提示本文 |
◇ ◇ ◇ ◇ ◇
北方四島を巡っては、昭和20(1945)年、旧ソ連が日ソ中立条約を一方的に破棄して対日参戦し、不法占拠されて以降、日本人が自由に行き来できない状態が続いている。
【私の論評】ウクライナ侵攻によるロシア弱体化で、北方領土返還の可能性が巡ってきた(゚д゚)!
ロシアは2020年の憲法改正で唐突に「領土の割譲禁止」を明記しました。「割譲行為は最大禁錮10年、割譲を呼び掛けても最大4年」とする改正刑法も成立しました。露メディアは2021年3月1日、国家安全保障会議の副議長を務めるメドベージェフ元大統領・首相が、憲法改正で日本と北方領土問題を協議するのは不可能になった、との認識を示し、「ロシアには自国領の主権の引き渡しに関わる交渉を行う権利がない」と述べたと報じました。日本側に一方的に「領土断念」を促す無礼千万な発言でした。
「四島返還」という国家主権に関わる歴史的正義の旗を自ら降ろし、全体面積の7%にすぎない歯舞、色丹の2島返還をうたった1956年の日ソ共同宣言に基づいて平和条約交渉を加速させる-との安倍晋三政権時代の日露合意(2018年11月)は、日本側の全くの幻想にすぎなかったことがこれで明白になりました。
◇ ◇ ◇ ◇ ◇
資料の抜粋 |
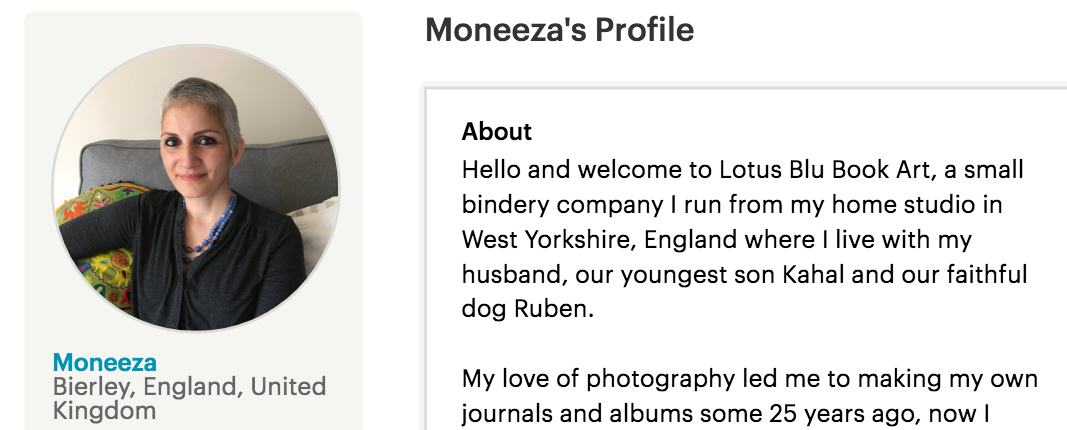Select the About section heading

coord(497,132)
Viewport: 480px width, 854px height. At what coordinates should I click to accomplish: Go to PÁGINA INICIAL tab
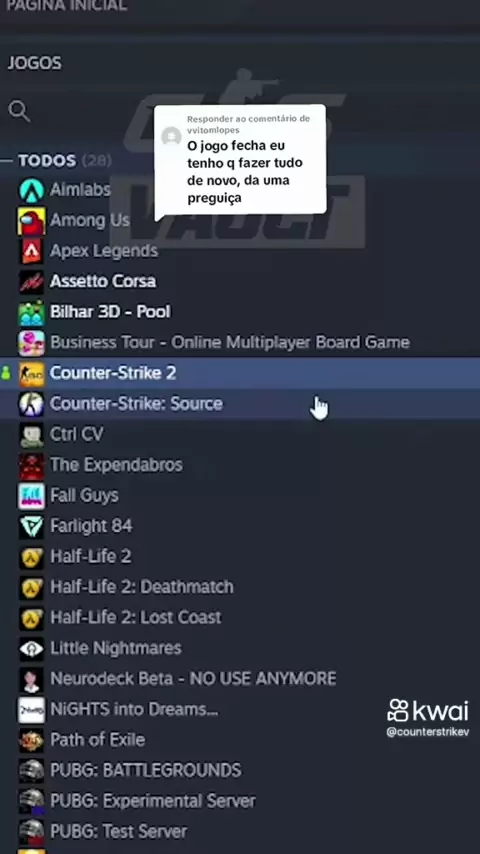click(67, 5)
◇ ◇ ◇ ◇ ◇
練習課題 |
1. 北方領土についての本文にある「ロシアは2020年の憲法改正で唐突に「領土の割譲禁止」を明記しました。」という文を英語に訳してください。
2. 北方領土についての本文から、「北方四島を巡っては、昭和20」から「とがこれで明白になりました。」までのすべてを一字一句違えずに繰り返してください。

解答例 |
1. In its 2020 constitutional amendment, Russia abruptly stipulated a "prohibition on ceding territory."

2.
北方四島を巡っては、昭和20(1945)年、旧ソ連が日ソ中立条約を一方的に破棄して対日参戦し、不法占拠されて以降、日本人が自由に行き来できない状態が続いている。
【私の論評】ウクライナ侵攻によるロシア弱体化で、北方領土返還の可能性が巡ってきた(゚д゚)!
ロシアは2020年の憲法改正で唐突に「領土の割譲禁止」を明記しました。「割譲行為は最大禁錮10年、割譲を呼び掛けても最大4年」とする改正刑法も成立しました。露メディアは2021年3月1日、国家安全保障会議の副議長を務めるメドベージェフ元大統領・首相が、憲法改正で日本と北方領土問題を協議するのは不可能になった、との認識を示し、「ロシアには自国領の主権の引き渡しに関わる交渉を行う権利がない」と述べたと報じました。日本側に一方的に「領土断念」を促す無礼千万な発言でした。
「四島返還」という国家主権に関わる歴史的正義の旗を自ら降ろし、全体面積の7%にすぎない歯舞、色丹の2島返還をうたった1956年の日ソ共同宣言に基づいて平和条約交渉を加速させる-との安倍晋三政権時代の日露合意(2018年11月)は、日本側の全くの幻想にすぎなかったことがこれで明白になりました。